Feedgas is used to fuel gas turbines to generate electricity to power the plant. Replacing these gas turbines with electricity could greatly reduce emissions, assuming the grid power is less carbon intensive. The other option is to install on-site renewable power, in particular solar.
Taylor said: “If a solar plant or a hybrid solar plus battery storage plant is installed at the LNG facility, back-up generators could be switched off and renewable electricity could be used to meet the power load. As costs continue to decline and technology improves, renewable plus battery storage could become an alternative in the future, especially for new LNG plants.
“We are already seeing Australian LNG plant operators examining ways to reduce carbon emissions throughout the value chain.
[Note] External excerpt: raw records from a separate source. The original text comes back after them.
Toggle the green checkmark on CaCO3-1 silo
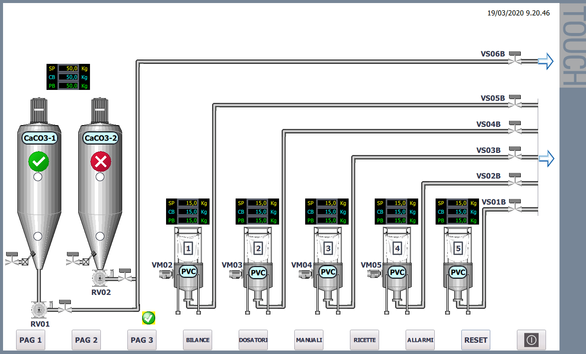The height and width of the screenshot is (354, 586). tap(39, 162)
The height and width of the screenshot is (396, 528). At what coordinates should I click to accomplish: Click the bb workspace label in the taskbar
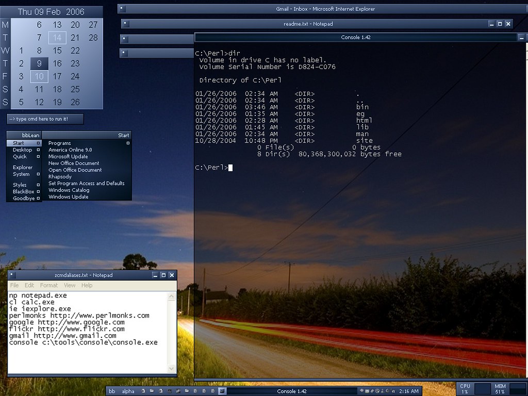click(112, 391)
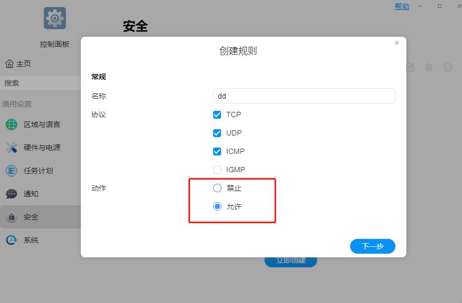Open the 控制面板 settings gear icon
The height and width of the screenshot is (303, 462).
[x=54, y=17]
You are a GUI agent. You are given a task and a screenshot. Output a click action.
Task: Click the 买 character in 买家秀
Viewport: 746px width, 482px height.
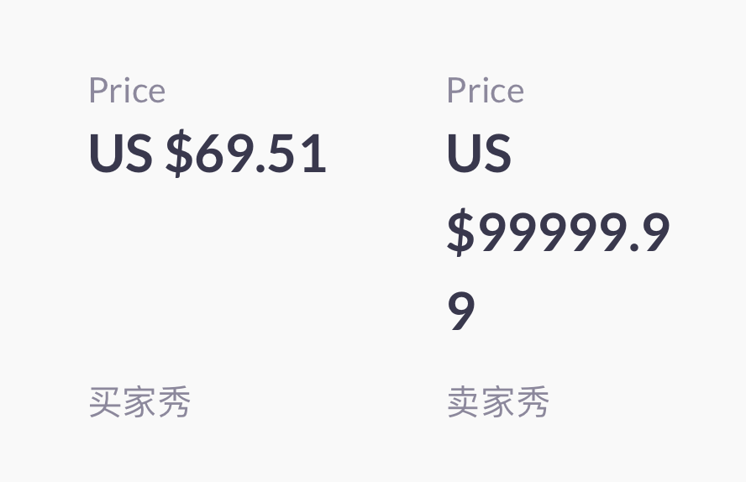(105, 402)
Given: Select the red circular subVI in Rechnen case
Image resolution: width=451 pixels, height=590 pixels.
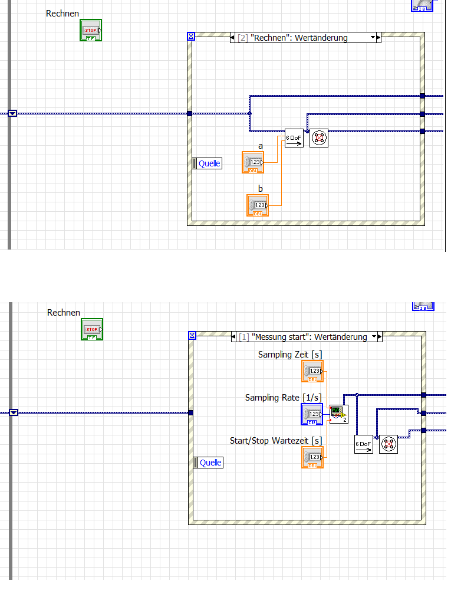Looking at the screenshot, I should click(x=319, y=138).
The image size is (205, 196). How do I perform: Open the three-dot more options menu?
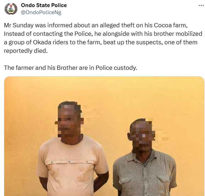(201, 5)
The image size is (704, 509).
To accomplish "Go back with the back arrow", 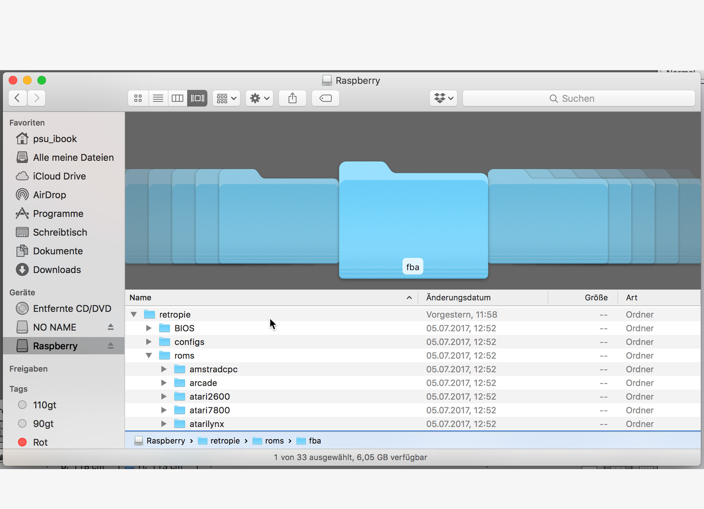I will 17,98.

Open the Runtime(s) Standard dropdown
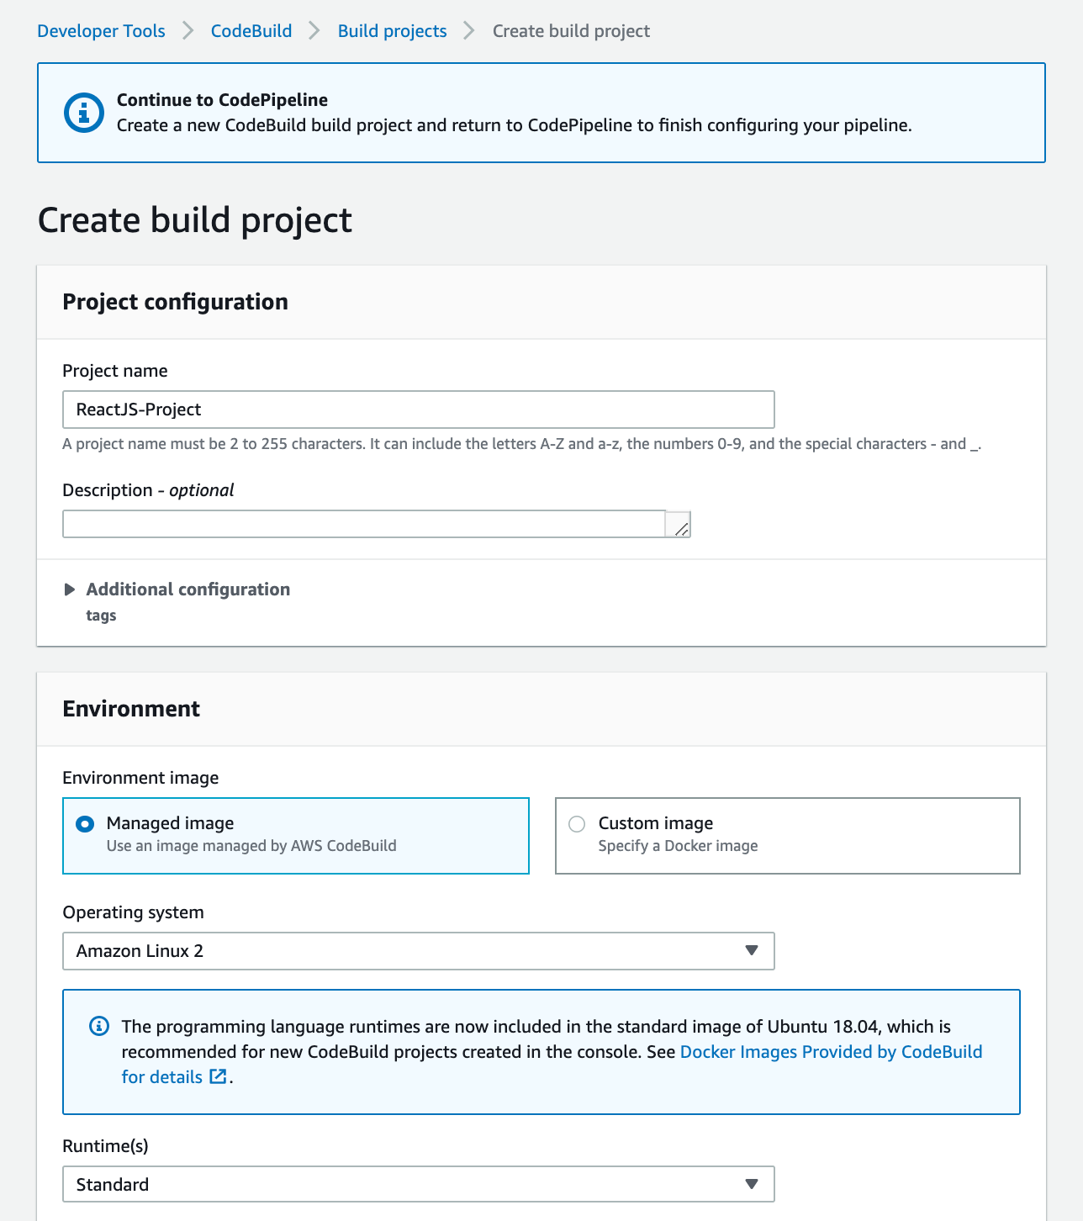click(419, 1184)
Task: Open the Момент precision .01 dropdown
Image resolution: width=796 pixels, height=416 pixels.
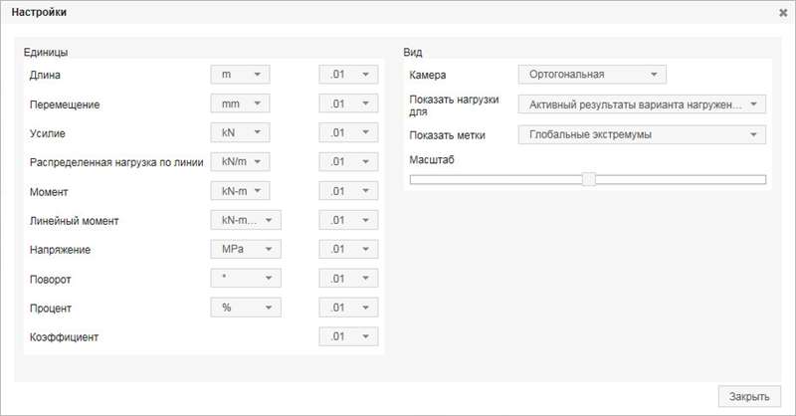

Initiatives are underway at the upstream assets supplying the North West Shelf and QCLNG, and Darwin LNG has installed a battery that reduces the need to run one of the gas turbines.
“Our analysis shows that installing renewable energy generation could reduce emissions at Asia Pacific’s LNG plants by 8 per cent in 2020 alone.”
While LNG has clear benefits over other fossil fuels in power generation, the industry is increasingly scrutinising the emissions intensity of its upstream supply and the production process. Several industry players have set carbon neutrality 2050 targets, and there are indications LNG buyers are looking more closely at the emissions associated with cargoes they are procuring. Stricter project financing criteria, especially from European banks, is another cause for concern for companies developing capital intensive greenfield projects.
But perhaps the biggest driver for decarbonisation is the potential for carbon tax or tighter regulations in both exporting and importing countries. This would significantly impact the already strained project economics post oil price crash.
Taylor said: “A carbon tax is likely to be the biggest driver for LNG projects to switch to renewable energy at the plant or deploy carbon capture and storage to reduce emissions from upstream gas, or both.
“Using less feedgas as a fuel would result in more gas being available to supply either the domestic market or be converted into LNG for exports. Rather than increasing annual LNG output, which would only be possible by debottlenecking the plant, this ‘saved’ gas would be used to extend the plateau LNG production level by a few years. Revenues associated with the resulting extended plateau could reach into several billion dollars longer-term.
“In APLNG for example, installing 60 megawatts of solar in 2020 at a cost of US$60 million increases the remaining value of the project by US$62 million. “This is due to the additional revenues generated from selling the ‘saved’ feedgas. The relative benefits of installing solar are increased further when a carbon tax is considered.”